Bromberg J has been a judge of the Federal Court of Australia since 2009. He became the founding president of the Australian Institute of Employment Rights in 2005 and currently serves as the chair of the advisory board of the Centre for Employment and Labour Relations Law at the University of Melbourne.

His Honour has worked as a solicitor in Melbourne, Sydney, Hong Kong and London. He joined the Victorian Bar in 1988 and was appointed as a silk in 2003.


In a statement, the A-G’s Department detailed that His Honour has “significant experience” in the leadership of legal research and expertise across a broad range of practice areas, including industrial law, personal injuries, commercial law, product liability, constitutional law, administrative law, and trade practices.

A-G Dreyfus (pictured) said: “On behalf of the Australian government, I congratulate Justice Bromberg on his appointment, and look forward to his contribution to the ALRC.”

“Justice Bromberg’s appointment follows a merit-based process. I would like to take this opportunity to thank all applicants who indicated an interest in this very important role,” the A-G said.

“The government would also like to thank the Honourable Justice Mark Moshinsky for his service as acting president of the ALRC and looks forward to his continued contribution to the work of the ALRC as a part-time commissioner.”

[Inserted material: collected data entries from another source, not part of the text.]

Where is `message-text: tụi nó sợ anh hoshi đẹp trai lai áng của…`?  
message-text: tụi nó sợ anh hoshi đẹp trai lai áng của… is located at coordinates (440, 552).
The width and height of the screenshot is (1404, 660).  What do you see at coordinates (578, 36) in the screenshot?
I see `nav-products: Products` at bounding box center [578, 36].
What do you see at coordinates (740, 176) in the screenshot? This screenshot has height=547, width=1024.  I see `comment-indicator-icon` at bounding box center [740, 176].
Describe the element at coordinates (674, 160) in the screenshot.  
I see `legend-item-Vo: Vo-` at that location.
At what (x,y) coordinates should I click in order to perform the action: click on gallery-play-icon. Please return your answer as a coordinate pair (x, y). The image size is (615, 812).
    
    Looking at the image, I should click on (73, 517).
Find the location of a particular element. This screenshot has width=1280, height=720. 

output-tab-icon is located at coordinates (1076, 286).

The ALRC, the A-G’s Department outlined, “plays an important role in ensuring our laws continue to work in the best interest of the Australia people”, with its recommendations to the government helping to simplify the law, promote new or better ways to administer the law, and improve access to justice.

In November of last year, the ALRC tabled its Financial Services Legislation: Interim Report B report in Parliament, recommending that the Corporations Act be cut down significantly, in a move that will simplify and shorten corporations and financial services legislation.